IAEA Director General Yukiya Amano welcomed ratification by Italy and Turkey of the Amendment to the Convention on the Physical Protection of Nuclear Material (CPPNM), calling it a key step towards reducing the risk of nuclear terrorism.
In meetings today with Director General Amano, the Ambassadors to the IAEA of Italy and Turkey, H.E. Mr Filippo Formica and H.E. Ms Emine Birnur Fertekligil, delivered their countries’ instruments of ratification. The IAEA Director General is the depositary of the Amendment, which was adopted a decade ago today but has yet to enter into force because not enough countries have become parties to it.
I encourage all countries to help strengthen nuclear security by adhering to this important Amendment… Bringing this vital instrument into force is finally within our grasp.
“The Amendment to the CPPNM is the most important area of unfinished business in global nuclear security,” Mr Amano said. “Today’s ratification of the Amendment by Italy and Turkey brings this vital tool a step closer to coming into force.”
Two-thirds of the current 151 States Parties to the Convention must adhere to the Amendment for it to enter into force. Adherence by 15 more States Parties is still needed for that to take place. In June, the United States passed legislation to implement the Amendment but has yet to deposit its instrument of ratification. Other States Parties are also in the final stages of ratification and the IAEA is making every effort to facilitate the process.
“The Amendment would reduce the likelihood of terrorists being able to detonate a dirty bomb in a major city,” Mr Amano said. “It would also reduce the risk of a terrorist attack on a nuclear power plant that could create a massive release of radioactivity.”
The CPPNM, the only legally binding international undertaking in the area of physical protection of nuclear material, entered into force in 1987. One of 19 international counter-terrorism instruments, it focuses on the physical protection of nuclear material used for peaceful purposes during international transport.
However, the CPPNM doesn’t cover the physical protection of nuclear material in peaceful domestic use, storage or transport—or the physical protection of nuclear facilities. In 2005, the States Parties to the Convention adopted the Amendment which broadens its scope.
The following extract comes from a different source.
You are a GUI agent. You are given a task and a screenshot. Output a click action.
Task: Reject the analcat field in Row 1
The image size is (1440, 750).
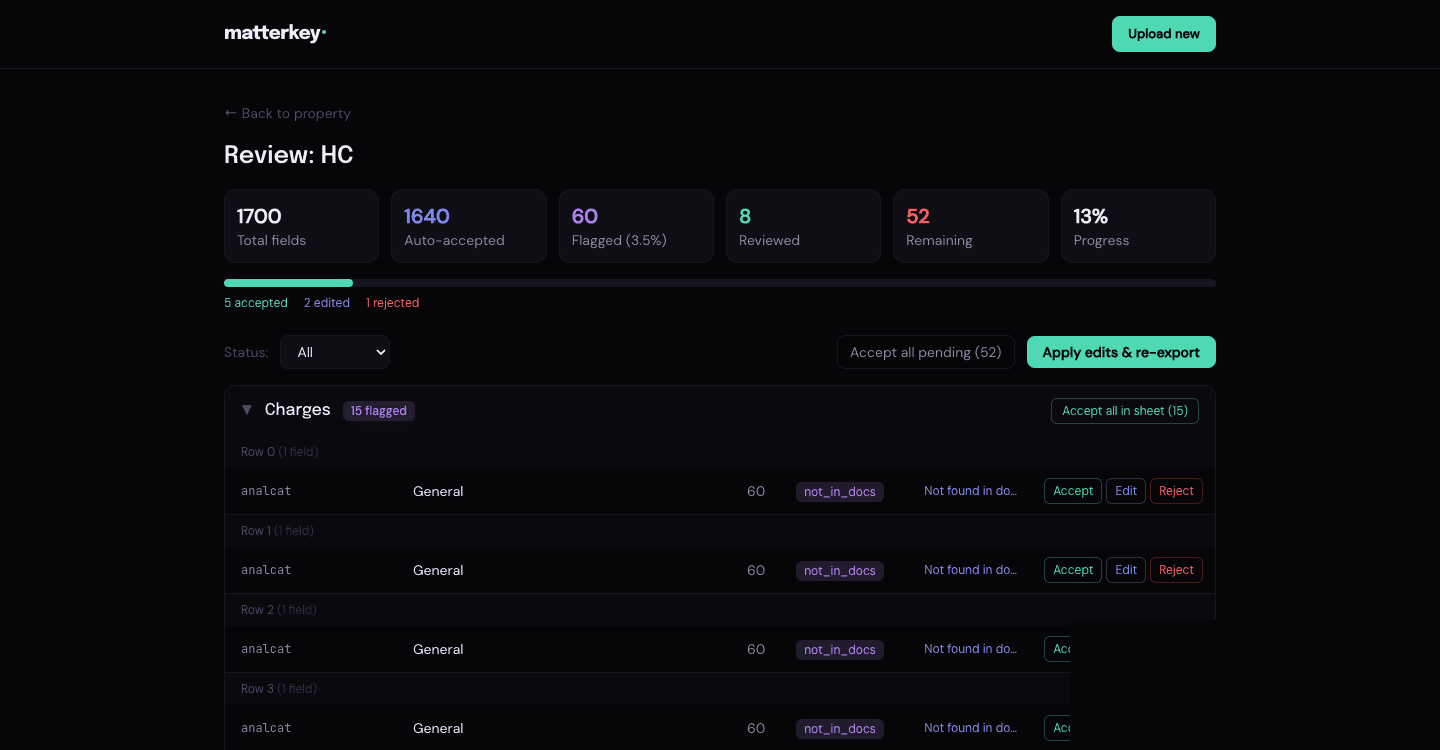click(x=1176, y=569)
In addition to the obligations in the CPPNM regarding nuclear material during international transport, the Amendment makes it legally binding on States Parties to protect nuclear facilities used for peaceful purposes and nuclear material used for peaceful purposes in domestic use, storage and transport. It also provides for expanded cooperation among States on rapid measures to locate and recover stolen or smuggled nuclear material, to mitigate any radiological consequences of sabotage, and to prevent and combat related offences.
The IAEA General Conference, held every September, has called on all States Parties to the CPPNM to adhere to the Amendment as soon as possible—a message echoed by Mr Amano today.
“I encourage all countries to help strengthen nuclear security by adhering to this important Amendment,” the IAEA Director General said. “A 10-year delay is too long. Bringing this vital instrument into force is finally within our grasp.”